宝石名 | アレキサンドライト |
英名 | Alexandrite |
和名 | 金緑石(きんりょくせき) |
鉱物名 | クリソベリル(chrysoberyl)、金緑石(きんりょくせき) |
分類 | 酸化鉱物 |
化学組成 | ベリリウムとアルミニウムの酸化鉱物 |
化学式 | Al2BeO4 または BeAl2O4 |
結晶系 | 直方晶系(斜方晶系) |
モース硬度 | 8.5 |
靭性 | 高 |
劈開性 | 不明瞭 |
比重 | 3.7-3.8 |
屈折率 | 1.74-1.77 |
分散度 | 0.015 |
光沢 | ガラス光沢 |
色 | グリーンブルー、ダークグリーン⇔レッド、バイオレット |
誕生石 | 6月の誕生石 |
石言葉 | 高貴-情熱-秘めた想い |
■6月の誕生石、アレキサンドライトとは?
アレキサンドライトは6月の誕生石です。
アレキサンドライトは鉱物「クリソベリル(chrysoberyl )=金緑石(きんりょくせき)」の一種で、化学組成はベリリウムとアルミニウムの酸化鉱物で、化学式は Al2BeO4 または BeAl2O4 で、結晶系は直方晶系(斜方晶系)、モース硬度8.5の貴石・宝石です。
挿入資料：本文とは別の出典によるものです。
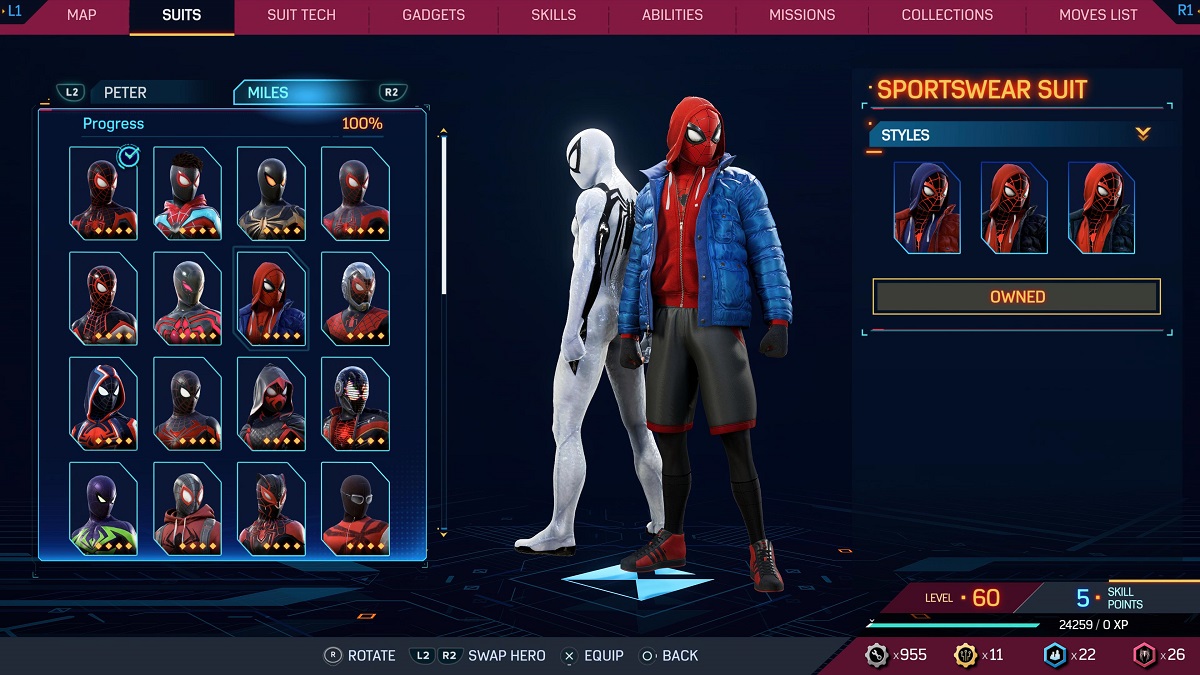The height and width of the screenshot is (675, 1200).
Task: Click the Rotate stick icon
Action: pyautogui.click(x=333, y=656)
酸化クロム、酸化鉄、酸化バナジウムを微量に含有することに起因する光吸収特性によって変色効果(カラーチェンジ)を示すクリソベリルの変種です。
太陽光や蛍光灯の元では緑色から青緑色を呈しますが、白熱灯の元では紫色または茶色がかった赤色に色変化することから、「昼はエメラルド、夜はルビー」とも形容される、非常に珍しい希少な宝石です。
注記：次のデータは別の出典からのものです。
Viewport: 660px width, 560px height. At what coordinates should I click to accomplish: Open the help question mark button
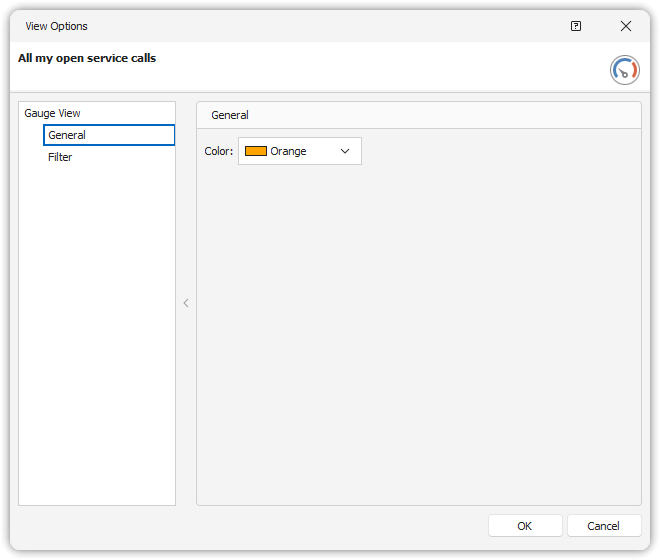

太陽光下のアレキサンドライトの色合いは、クロムにより緑色を呈するエメラルドとは緑色の色調が異なり、アレキサンドライトの青みを帯びた独特な緑色は、エメラルドとはまた異なる美しさがあります。
■アレキサンドライトは変色効果(カラーチェンジ)する宝石
アレキサンドライトが変色効果(カラーチェンジ)を示す理由は、微量に含有する酸化クロムが黄色系スペクトルを吸収し、石が反射する光に赤色要素と緑色要素の両方をバランスよく保持し、青みが強い太陽光・蛍光灯などの光源の元では青色系の色を、赤みが強い白熱灯などの光源の元では赤色系の色を反射するためです。
酸化クロムの含有率が高くなるほど、変色効果(カラーチェンジ)が大きくなります。
光源の変化に応じて変色効果(カラーチェンジ)のみられる宝石はアレキサンド以外にもありますが、アレキサンドライトの神秘的な色変化が印象的なことから、宝石にみられる変色効果(カラーチェンジ)を「アレキサンドライト効果」と呼ぶこともあります。
■アレキサンドライトの意味とは?名前の由来
「アレキサンドライト(Alexandrite)」の意味は、献名「Alexander II (第12代ロシア皇帝アレクサンドル2世)」+「-ite(鉱物を意味する接尾辞)」です。
1830年の春、当時12歳だったロマノフ朝第12代ロシア皇帝のアレクサンドル2世の成年式の日にアレキサンドライトがロシアのウラル山脈にあるタコワヤ川流域のエメラルド鉱山で発見され、アレクサンドル2世(Alexander II)の名前に因んで「アレキサンドライト(Alexandrite)」と命名されました。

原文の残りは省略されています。